Write out the data again in full, keeping every character the same.

#### [Data records]
◇ ◇ ◇ ◇

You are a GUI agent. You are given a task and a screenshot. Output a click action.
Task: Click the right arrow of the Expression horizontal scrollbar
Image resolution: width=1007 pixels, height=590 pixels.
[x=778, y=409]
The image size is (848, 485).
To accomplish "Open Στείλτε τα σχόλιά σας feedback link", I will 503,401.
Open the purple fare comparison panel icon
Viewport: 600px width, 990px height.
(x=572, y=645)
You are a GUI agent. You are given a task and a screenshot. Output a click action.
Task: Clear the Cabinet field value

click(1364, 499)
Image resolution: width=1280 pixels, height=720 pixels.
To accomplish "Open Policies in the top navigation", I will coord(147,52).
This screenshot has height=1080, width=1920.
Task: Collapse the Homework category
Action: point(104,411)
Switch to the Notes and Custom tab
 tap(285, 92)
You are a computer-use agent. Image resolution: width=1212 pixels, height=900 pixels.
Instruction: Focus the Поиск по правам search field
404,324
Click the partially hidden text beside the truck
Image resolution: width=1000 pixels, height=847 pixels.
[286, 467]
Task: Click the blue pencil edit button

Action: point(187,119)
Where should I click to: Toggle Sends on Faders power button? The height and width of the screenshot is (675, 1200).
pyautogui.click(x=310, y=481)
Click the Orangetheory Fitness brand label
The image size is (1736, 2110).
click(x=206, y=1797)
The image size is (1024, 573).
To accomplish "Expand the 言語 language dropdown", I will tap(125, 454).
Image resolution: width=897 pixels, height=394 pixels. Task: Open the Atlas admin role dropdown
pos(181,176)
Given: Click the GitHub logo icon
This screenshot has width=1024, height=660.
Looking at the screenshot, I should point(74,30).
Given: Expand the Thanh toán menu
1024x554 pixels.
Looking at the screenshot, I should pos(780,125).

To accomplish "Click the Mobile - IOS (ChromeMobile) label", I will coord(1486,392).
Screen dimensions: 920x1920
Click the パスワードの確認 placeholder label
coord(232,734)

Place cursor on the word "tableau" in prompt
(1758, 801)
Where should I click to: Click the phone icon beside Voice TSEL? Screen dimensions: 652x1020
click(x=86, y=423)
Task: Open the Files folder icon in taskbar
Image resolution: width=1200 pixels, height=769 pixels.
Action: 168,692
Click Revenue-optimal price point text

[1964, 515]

◇ ◇ ◇ ◇

#### [Solution to this exercise]
You are a GUI agent. You are given a task and a screenshot. Output a click action.
Task: Click the right arrow of the Expression horizontal scrollbar
Image resolution: width=1007 pixels, height=590 pixels.
[x=778, y=409]
The image size is (848, 485).
To accomplish "Open Στείλτε τα σχόλιά σας feedback link", I will 503,401.
Open the purple fare comparison panel icon
Viewport: 600px width, 990px height.
(x=572, y=645)
You are a GUI agent. You are given a task and a screenshot. Output a click action.
Task: Clear the Cabinet field value

click(1364, 499)
Image resolution: width=1280 pixels, height=720 pixels.
To accomplish "Open Policies in the top navigation", I will coord(147,52).
This screenshot has height=1080, width=1920.
Task: Collapse the Homework category
Action: point(104,411)
Switch to the Notes and Custom tab
 tap(285, 92)
You are a computer-use agent. Image resolution: width=1212 pixels, height=900 pixels.
Instruction: Focus the Поиск по правам search field
404,324
Click the partially hidden text beside the truck
Image resolution: width=1000 pixels, height=847 pixels.
[286, 467]
Task: Click the blue pencil edit button

Action: point(187,119)
Where should I click to: Toggle Sends on Faders power button? The height and width of the screenshot is (675, 1200).
pyautogui.click(x=310, y=481)
Click the Orangetheory Fitness brand label
The image size is (1736, 2110).
click(x=206, y=1797)
The image size is (1024, 573).
To accomplish "Expand the 言語 language dropdown", I will tap(125, 454).
Image resolution: width=897 pixels, height=394 pixels. Task: Open the Atlas admin role dropdown
pos(181,176)
Given: Click the GitHub logo icon
This screenshot has width=1024, height=660.
Looking at the screenshot, I should point(74,30).
Given: Expand the Thanh toán menu
1024x554 pixels.
Looking at the screenshot, I should pos(780,125).

To accomplish "Click the Mobile - IOS (ChromeMobile) label", I will coord(1486,392).
Screen dimensions: 920x1920
Click the パスワードの確認 placeholder label
coord(232,734)

Place cursor on the word "tableau" in prompt
(1758, 801)
Where should I click to: Click the phone icon beside Voice TSEL? Screen dimensions: 652x1020
click(x=86, y=423)
Task: Open the Files folder icon in taskbar
Image resolution: width=1200 pixels, height=769 pixels.
Action: 168,692
Click Revenue-optimal price point text

[1964, 515]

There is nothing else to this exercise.